Solar energy can be collected and used in at least two approaches to hydrogen production: thermal energy applied to thermochemical water splitting and photoelectrolysis of water in a photoelectrochemical process.  These two processes are completely different in their approach to hydrogen generation, but they are similar in that they both split water into oxygen and hydrogen with no other products, and they both use only solar energy and water as feedstocks.  The programmatic deliverable product is a pilot plant design and implementation plan for a solar-powered hydrogen production system that meets or beats the metrics articulated in the DOE multi-year program plan for “Hydrogen Production and Delivery”.

SHGR consists of three related tasks:

1. Solar Thermochemical Hydrogen generation (STCH)
2. Metal Oxide Laboratory studies (MOL)
3. Photoelectrochemical Hydrogen generation (PEC)

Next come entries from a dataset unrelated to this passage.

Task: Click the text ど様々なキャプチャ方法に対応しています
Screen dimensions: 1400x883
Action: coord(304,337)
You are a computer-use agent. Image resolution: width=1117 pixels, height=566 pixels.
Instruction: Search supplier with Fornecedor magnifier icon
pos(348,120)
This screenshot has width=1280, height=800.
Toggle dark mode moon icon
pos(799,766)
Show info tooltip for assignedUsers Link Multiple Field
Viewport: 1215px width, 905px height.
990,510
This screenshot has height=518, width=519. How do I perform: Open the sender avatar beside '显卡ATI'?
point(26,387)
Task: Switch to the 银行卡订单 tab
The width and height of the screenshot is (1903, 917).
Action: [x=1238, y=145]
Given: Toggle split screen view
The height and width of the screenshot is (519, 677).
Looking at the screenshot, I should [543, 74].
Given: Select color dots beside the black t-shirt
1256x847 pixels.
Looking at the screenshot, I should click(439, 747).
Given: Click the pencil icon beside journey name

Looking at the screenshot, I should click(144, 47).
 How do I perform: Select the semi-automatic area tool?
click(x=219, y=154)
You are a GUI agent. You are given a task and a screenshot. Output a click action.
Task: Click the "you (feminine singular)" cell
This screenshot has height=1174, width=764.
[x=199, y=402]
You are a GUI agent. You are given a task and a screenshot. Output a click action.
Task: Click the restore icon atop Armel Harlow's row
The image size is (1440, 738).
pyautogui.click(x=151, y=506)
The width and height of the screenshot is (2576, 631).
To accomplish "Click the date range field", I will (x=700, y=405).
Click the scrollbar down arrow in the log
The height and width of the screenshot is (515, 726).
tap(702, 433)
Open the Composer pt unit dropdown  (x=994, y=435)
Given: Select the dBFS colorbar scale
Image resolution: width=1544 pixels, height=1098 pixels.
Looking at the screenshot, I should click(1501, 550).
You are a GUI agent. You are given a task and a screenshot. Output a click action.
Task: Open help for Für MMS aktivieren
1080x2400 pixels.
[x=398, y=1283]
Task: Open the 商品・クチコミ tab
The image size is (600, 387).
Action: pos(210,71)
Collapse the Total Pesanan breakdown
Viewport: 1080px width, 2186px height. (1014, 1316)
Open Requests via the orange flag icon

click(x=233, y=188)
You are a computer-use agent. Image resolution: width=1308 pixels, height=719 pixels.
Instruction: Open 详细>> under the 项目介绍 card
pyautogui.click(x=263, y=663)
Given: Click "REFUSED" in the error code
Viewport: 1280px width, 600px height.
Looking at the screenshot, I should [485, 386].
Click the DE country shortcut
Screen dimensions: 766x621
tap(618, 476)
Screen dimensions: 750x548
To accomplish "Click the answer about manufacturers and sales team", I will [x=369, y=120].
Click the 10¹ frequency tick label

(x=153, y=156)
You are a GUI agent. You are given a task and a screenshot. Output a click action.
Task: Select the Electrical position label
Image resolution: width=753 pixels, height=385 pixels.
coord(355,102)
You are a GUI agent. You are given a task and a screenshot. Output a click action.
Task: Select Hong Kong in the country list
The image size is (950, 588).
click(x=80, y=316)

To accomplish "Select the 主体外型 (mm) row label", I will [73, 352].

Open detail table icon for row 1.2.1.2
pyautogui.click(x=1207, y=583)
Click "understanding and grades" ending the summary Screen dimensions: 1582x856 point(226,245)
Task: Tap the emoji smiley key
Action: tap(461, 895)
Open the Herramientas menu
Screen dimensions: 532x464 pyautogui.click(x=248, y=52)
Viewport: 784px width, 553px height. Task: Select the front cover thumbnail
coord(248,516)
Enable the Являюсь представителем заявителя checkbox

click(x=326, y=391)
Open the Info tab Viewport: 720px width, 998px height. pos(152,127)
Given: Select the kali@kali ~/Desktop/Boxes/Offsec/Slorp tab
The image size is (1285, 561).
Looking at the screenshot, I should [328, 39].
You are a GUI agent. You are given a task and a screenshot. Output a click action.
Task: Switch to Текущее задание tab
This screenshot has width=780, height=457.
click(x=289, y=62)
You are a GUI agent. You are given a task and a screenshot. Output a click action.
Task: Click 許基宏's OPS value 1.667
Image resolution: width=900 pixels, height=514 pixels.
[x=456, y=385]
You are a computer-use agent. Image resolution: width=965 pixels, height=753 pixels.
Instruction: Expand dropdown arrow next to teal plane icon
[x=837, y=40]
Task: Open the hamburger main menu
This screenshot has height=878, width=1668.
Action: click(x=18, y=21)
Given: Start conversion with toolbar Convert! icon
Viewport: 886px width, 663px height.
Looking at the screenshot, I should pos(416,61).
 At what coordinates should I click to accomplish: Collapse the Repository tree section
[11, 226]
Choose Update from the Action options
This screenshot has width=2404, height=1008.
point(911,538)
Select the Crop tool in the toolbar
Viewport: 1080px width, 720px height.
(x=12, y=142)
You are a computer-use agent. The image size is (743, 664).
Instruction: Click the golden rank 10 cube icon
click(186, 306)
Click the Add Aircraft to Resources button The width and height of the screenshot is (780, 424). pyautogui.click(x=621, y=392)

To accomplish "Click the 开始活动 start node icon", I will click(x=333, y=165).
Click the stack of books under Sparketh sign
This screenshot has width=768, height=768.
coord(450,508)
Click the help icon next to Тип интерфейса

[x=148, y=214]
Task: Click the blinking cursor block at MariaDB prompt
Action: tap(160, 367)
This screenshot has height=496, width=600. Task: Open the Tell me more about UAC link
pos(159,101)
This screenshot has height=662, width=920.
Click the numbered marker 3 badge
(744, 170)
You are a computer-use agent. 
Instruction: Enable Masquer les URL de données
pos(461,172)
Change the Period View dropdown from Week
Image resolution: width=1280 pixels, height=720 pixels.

Work under Tasks 1 and 2 identifies attractive thermochemical cycles for hydrogen production.  For selected competitive cycles, the project establishes chemical feasibility and detailed kinetics data through laboratory investigations, develops process flow charts and establishes cycle thermal efficiency, develops and analyzes solar thermal energy collection and utilization systems and develops capital and operating costs for production plant concept designs. Task 3 will accelerate the development and characterization of state-of-the-art photovoltaic components coupled to durable photoactive oxide films immersed in suitable electrolytes.  The scope of this research includes performance-enhancing doping of sputtered bulk WO3 films; development of integrated Hybrid Photoelectrode (HPE) prototype designs using amorphous silicon tandem substrates with the best-available metal oxide coatings; atomic and molecular scale characterization of PEC materials and material interfaces using surface-sensitive X-ray and UV photoelectron spectroscopy (XPS and UPS) and inverse photoemission (IPES) to study the occupied and unoccupied electronic states, respectively. X-ray emission (XES) and absorption spectroscopy (XAS) will be used at the Advanced Light Source at Lawrence Berkeley National Laboratory to study the electronic structure of bulk materials and buried interfaces.